The impact on our teams
Our teams are doing an extraordinary job to continue their vital work, supporting people who may otherwise have nowhere to turn. We are striving to keep people safe, support them if they become unwell, and ensure that they can remain connected to others. This, in turn, will reduce pressure on emergency and other crisis services, during a time where their resources have never been more stretched.
However, like other charities, we are challenged by staffing shortages, the ability to maintain services within an increasingly demanding financial context, and an imperative to maintain services while balancing childcare and other caring commitments. Already, we have started to redeploy our staff in support roles to assist with frontline services, and we are exploring ways that others can safely volunteer. Members of the public can donate to help us meet growing demand and explore our Facebook page for opportunities to get involved as they emerge – we will continue to keep this up to date with ways you can help us across all of our UK sites.
Our ask of government
It is encouraging to see the government recognises the vital work of our staff and of charities like Changing Lives, in their inclusion of our staff as Keyworkers.
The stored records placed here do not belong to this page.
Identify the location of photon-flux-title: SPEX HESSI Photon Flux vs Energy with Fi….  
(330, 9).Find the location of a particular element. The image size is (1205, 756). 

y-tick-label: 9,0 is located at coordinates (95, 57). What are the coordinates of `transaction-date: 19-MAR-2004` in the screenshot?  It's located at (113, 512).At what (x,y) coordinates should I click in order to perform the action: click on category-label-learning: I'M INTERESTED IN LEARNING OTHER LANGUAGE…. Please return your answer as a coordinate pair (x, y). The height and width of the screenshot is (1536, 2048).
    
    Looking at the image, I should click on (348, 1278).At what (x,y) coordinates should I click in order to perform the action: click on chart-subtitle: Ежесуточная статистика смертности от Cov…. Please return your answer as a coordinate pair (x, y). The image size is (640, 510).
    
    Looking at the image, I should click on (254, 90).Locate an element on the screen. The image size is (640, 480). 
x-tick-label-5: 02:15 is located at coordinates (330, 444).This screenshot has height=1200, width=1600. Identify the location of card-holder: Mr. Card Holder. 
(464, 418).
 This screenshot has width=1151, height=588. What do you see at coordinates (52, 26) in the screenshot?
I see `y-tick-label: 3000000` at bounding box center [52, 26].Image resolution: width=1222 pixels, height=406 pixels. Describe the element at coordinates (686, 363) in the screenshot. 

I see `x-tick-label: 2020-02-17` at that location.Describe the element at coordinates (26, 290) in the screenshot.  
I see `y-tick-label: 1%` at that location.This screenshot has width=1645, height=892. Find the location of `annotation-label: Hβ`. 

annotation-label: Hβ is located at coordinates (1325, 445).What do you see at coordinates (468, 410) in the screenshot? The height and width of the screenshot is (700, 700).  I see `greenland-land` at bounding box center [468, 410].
However, during these challenging times we are still calling on the government to take the following specific actions:
- give particular consideration to the people who are rough sleeping or experiencing homelessness, particularly given that many of them are at ‘high risk’ of harm from coronavirus but do not have the tools to self-isolate or socially distance themselves from others
- consider specifically the impact of official guidance on people experiencing domestic abuse, and provide the necessary tools and resources to ensure that organisations can work with people to ensure they can access safety and support
- allow for flexibility in the delivery of commissioned services, recognising that voluntary sector organisations are already in an extremely challenging funding climate, particularly where contracts use payments by results.
Since the outbreak has taken hold, we have been overwhelmed by the backing we have received from our commissioners, volunteers and members of the public. We are hugely grateful for their continued support. The challenge ahead is significant and this is a concerning time for us all. Our thoughts are with those who are impacted by COVID-19 and we will continue to act responsibly to ensure we can continue to provide vital support to people who need it most.